漁港には他の大陸からたくさんの冒険者や行商人がやってくる。

港にはいろんな出店が立ち並んでおり、宣伝がてら商売をする店舗もたくさんあった。

その中で図一売上率が高いのはこの街一の商会、ボルドー商会の商品だった。

「さぁさぁ、こちら上級ポーションの特売だ。今なら定価の半額にて販売しております!他にも武器や防具、その他アイテムも大量に仕入れております!どうぞお買い求めください!」

きっちりしたスーツ姿の男たちが大声で客寄せする。

店員の見た目はあれだが商品に関しては信用度がそれなりに高いので買い求めるお客も多かった。

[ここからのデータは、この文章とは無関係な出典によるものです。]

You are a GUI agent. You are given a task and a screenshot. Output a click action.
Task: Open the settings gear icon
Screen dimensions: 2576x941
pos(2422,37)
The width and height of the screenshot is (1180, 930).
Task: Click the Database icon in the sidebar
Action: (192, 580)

そしてその漁港の端くれにぽつんと建つ一つの出店があった。

「出店なんて何年ぶりだろうな。」

「以前にも出店を開いていたのですか?」

リーシャがルインに問う。

「俺の店も昔はそこそこ名が売れていた商会だったんだ。ある時を境に商会は若いもんに引き継がせて俺は引退したんだ。でも商売魂がどうしても押さえられなくて今の小さな店で商売していたんだ。」

話を側で聞いていたリヴが口を挟む。

「ふ~ん、大方お相手が出来て幸せになるために引退したってとこかしら?」

からかい混じりにルインに言うと本人は恥ずかしそうに頭をかいて笑っていた。

「ビンゴみたいだぜ?」

「・・・マジ?」

リヴ本人もまさか当たるとは思ってもみず一番驚いていた。


 そして時間が経つにつれて港には多くの人で賑わっていた。

他国からの来場者も多く他の店舗も商品を売りさばくのに大忙しだ。

「それにしてもやっぱあのボルドー商会って奴の売れ行きが凄まじいな。」

ボルドー商会の店舗の前には長蛇の列が並んでいる。

タクマ達も接待をするが他の店舗と比べて客足が少ない。

当然と言えば当然か。

「売り込みってのはこんなに難しいのか・・・。」

「でしたら私たちに任せてください!」

そう意気込む声の方を向くとそこには可愛らしいメイド服を身に着けたリーシャとリヴが立っていた。

「ジャーン!売り子にはメイド服です!」

「・・・どこから持ってきたそのメイド服。」

「異空庫から取り出しました!」

グッと親指を立てるリーシャ。

一体どれだけの物が異空庫にしまってあるのだろう。

「ふむふむ。意外と着心地は悪くないわね。」

リヴもまんざらでもなさそうだった。

「けど何でメイド服なんだい?」

ルインが質問する。

「ふっふっふ、作戦その一!可愛い売り子で客引きです!」

自分で言うか、と内心ツッコむタクマだが実際二人は傍から見てもかなり可愛いので問題はなかった。

リヴの正体さえ知らなければ・・・。

「そういえば、レミは今どんな状況なんだい?」

全員で港に来ているのでレミの面倒は現在バハムート達に頼んでいた。

「俺の従魔に預けている。あの二頭ならしっかり面倒見てくれているさ。」


 一方、山にいるバハムートサイドではレミがウィンロスの翼で滑り台をしており、バハムートは側で見守っていた。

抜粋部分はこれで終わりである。